# EXERCISE OBJECTIVE
A single number is the answer: how many lines of the entries contain the word "will"?

Collected data
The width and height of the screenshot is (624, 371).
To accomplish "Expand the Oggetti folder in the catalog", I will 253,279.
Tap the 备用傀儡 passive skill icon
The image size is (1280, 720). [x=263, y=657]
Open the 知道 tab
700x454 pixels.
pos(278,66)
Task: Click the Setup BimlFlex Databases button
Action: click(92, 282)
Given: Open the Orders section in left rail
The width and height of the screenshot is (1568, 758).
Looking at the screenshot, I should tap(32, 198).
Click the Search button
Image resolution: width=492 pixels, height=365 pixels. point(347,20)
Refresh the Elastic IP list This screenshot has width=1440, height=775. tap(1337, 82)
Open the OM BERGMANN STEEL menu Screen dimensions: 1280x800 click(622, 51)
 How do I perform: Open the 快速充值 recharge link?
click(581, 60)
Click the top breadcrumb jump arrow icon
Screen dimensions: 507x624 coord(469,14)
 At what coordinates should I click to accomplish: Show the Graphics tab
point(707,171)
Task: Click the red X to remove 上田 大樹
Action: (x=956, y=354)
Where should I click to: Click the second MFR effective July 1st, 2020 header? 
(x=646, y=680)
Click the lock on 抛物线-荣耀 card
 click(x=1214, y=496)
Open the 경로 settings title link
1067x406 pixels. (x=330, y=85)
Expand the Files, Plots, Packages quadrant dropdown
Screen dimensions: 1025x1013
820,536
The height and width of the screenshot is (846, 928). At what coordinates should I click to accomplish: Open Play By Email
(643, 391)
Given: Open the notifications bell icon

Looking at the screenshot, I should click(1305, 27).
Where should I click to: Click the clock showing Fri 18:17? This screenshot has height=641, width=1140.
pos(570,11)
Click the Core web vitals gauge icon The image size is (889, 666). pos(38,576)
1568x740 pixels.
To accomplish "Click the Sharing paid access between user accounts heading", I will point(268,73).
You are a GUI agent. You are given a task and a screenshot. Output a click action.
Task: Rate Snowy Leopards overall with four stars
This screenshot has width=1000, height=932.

# EXERCISE SOLUTION
2